[Texte source]

Annick de Souzenelle, Le symbolisme du corps humain
Il est impressionnant de constater comment un auteur aussi renommé qu’Annick de Souzenelle, reconnue pour sa compétence dans le domaine de la kabbale, tente elle aussi désespérément d’intégrer le christianisme dans sa vision naturaliste. C’est à croire que les ténors du nouvel âge ont un compte à régler avec leurs racines culturelles judéo-chrétiennes ! Il est vrai que le propre de toute pensée qui s’érige en système, consiste précisément à vouloir intégrer toutes les doctrines – quitte à les défigurer – en les faisant passer sous les fourches caudines de ses axiomes.
Partant de l’a priori que l’Evangile ne peut rien dire d’autre que les naturalismes, A. de Souzenelle cherche et croit trouver dans les récits néo-testamentaires des principes complémentaires analogues au yin et au yang. Il « suffit » pour cela de gommer l’aspect historique des Evangiles et de réduire les personnages à des représentations anthropomorphiques de ces fameux co-principes.
Que pour le christianisme l’historicité soit un caractère essentiel de la Révélation, qui nous parle d’une intervention bien réelle du Verbe de Dieu au cœur de l’histoire, ne semble nullement gêner notre auteur : elle n’a de toute évidence rien à recevoir de la Tradition de l’Eglise et réinterprète tranquillement nos écrits sacrés sans tenir compte de vingt siècles de réflexion chrétienne. Ainsi donc, Jean le Baptiste et Jean l’Evangéliste se trouvent réduits – à moins que ce soit une promotion ? – à des figures des deux extases du temps, le passé et l’avenir, qui encadrent l’instant présent, incarné par le personnage symbolique du Christ. Mme de Souzenelle ne semble même pas se rendre compte de la contradiction qui consiste à représenter cet « instant » par un personnage dont l’Evangile décrit abondamment les faits et gestes, alors qu’elle affirme que « le seul visage qui ne pouvait être représenté était celui du présent, l’insaisissable, l’immatériel, l’intemporel »

[/Texte source]
[Données fournies]

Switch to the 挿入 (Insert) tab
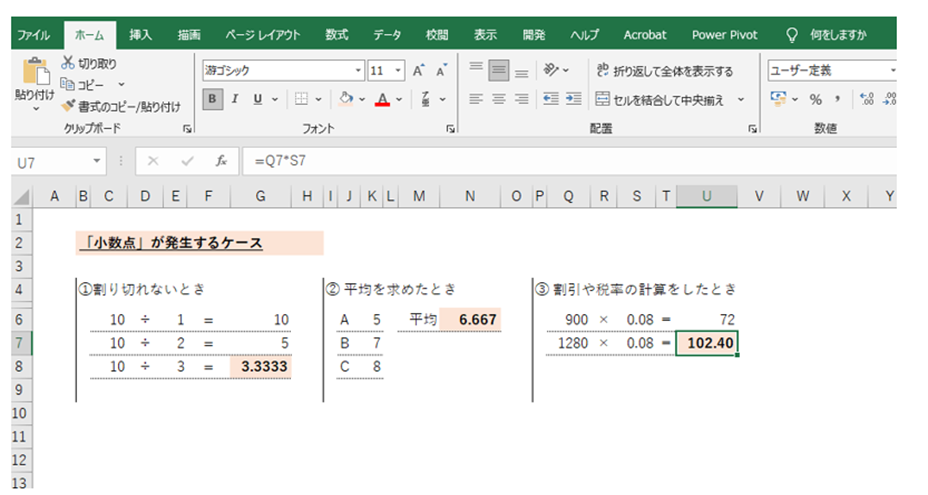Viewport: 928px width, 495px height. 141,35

[/Données fournies]
[Données fournies]

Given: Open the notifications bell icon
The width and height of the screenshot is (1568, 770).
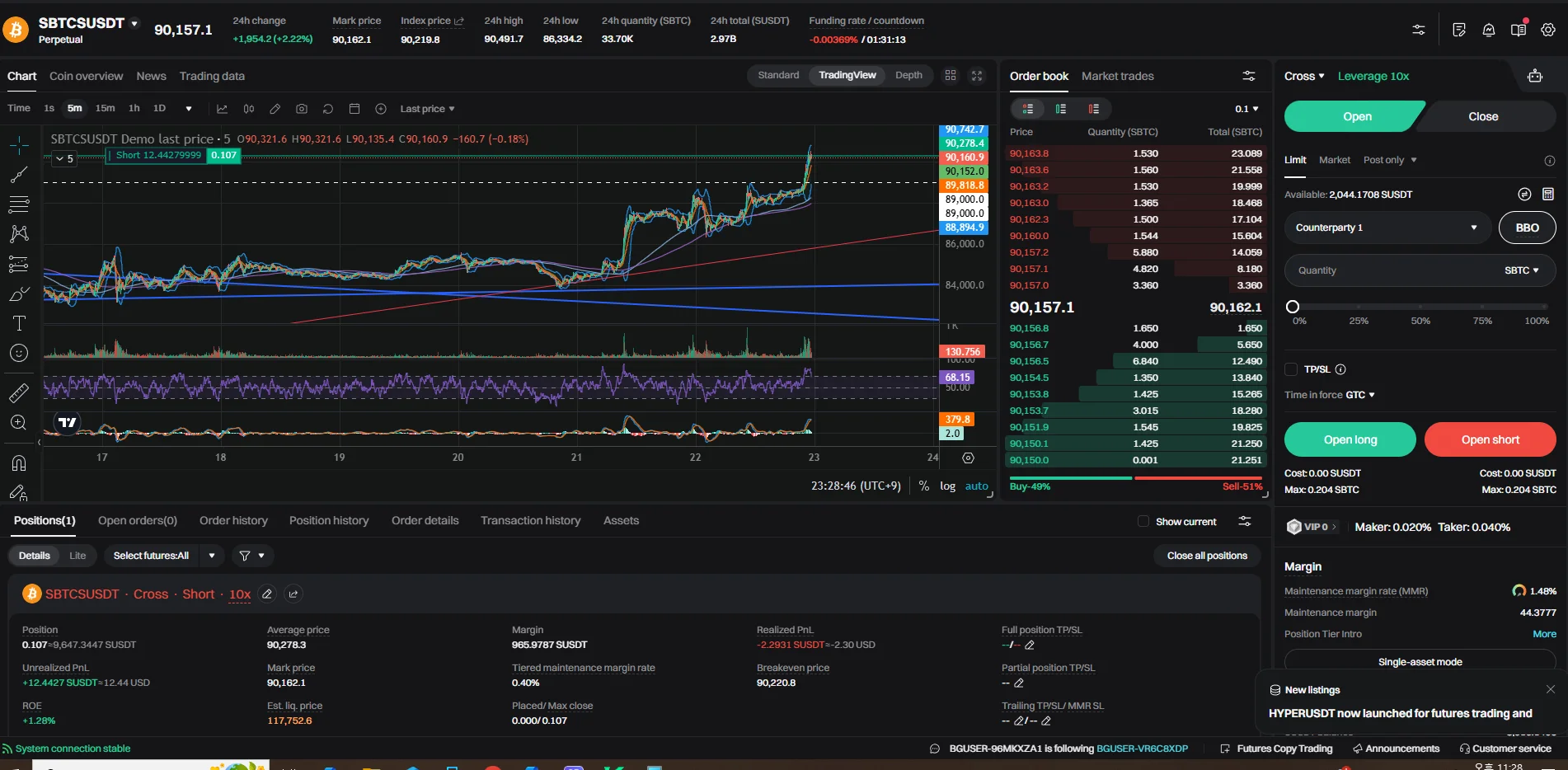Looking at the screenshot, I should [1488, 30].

[/Données fournies]

Tâches à réaliser -
1: Extrayez du texte sur Annick de Souzenelle tout ce qui va de « Annick de Souzenelle, Le » jusqu'à « de ses axiomes. ».
2: Dans le texte sur Annick de Souzenelle, relevez tous les qualificatifs que la citation finale applique au présent.

Résultats par tâche -
1:
Annick de Souzenelle, Le symbolisme du corps humain
Il est impressionnant de constater comment un auteur aussi renommé qu’Annick de Souzenelle, reconnue pour sa compétence dans le domaine de la kabbale, tente elle aussi désespérément d’intégrer le christianisme dans sa vision naturaliste. C’est à croire que les ténors du nouvel âge ont un compte à régler avec leurs racines culturelles judéo-chrétiennes ! Il est vrai que le propre de toute pensée qui s’érige en système, consiste précisément à vouloir intégrer toutes les doctrines – quitte à les défigurer – en les faisant passer sous les fourches caudines de ses axiomes.

2: l'insaisissable, l'immatériel, l'intemporel